*** Opening of EXTRACTED INFORMATION ***

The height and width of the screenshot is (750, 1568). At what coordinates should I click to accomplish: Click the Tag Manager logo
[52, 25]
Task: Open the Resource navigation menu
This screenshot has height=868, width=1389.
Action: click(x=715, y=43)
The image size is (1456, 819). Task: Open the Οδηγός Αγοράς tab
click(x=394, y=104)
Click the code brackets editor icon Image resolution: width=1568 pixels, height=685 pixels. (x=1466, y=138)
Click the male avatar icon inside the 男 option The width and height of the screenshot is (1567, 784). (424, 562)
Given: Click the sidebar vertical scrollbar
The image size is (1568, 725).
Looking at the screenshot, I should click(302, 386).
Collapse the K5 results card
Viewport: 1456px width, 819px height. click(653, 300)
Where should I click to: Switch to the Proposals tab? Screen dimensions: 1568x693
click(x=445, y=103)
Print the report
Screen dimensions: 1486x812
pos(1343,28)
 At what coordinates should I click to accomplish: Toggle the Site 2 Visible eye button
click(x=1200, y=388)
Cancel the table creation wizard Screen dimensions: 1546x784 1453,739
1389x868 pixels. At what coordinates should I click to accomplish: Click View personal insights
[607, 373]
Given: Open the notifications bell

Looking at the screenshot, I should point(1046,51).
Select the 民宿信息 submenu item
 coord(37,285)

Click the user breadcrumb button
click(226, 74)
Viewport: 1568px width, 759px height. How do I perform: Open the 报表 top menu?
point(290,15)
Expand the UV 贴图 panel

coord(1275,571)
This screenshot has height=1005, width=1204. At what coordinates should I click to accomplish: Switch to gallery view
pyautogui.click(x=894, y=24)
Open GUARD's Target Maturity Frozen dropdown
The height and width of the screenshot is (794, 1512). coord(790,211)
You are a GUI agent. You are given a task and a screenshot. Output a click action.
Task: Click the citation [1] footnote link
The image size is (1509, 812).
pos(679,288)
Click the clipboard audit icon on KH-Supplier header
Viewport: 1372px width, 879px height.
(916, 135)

*** Close of EXTRACTED INFORMATION ***

# WHAT IS REQUIRED:
Nothing but the lines from the one with "Task: Click the citation [1] footnote link" through the last line of the records above should be retyped, and those word for word.

# TASK SOLUTION:
Task: Click the citation [1] footnote link
The image size is (1509, 812).
pos(679,288)
Click the clipboard audit icon on KH-Supplier header
Viewport: 1372px width, 879px height.
(916, 135)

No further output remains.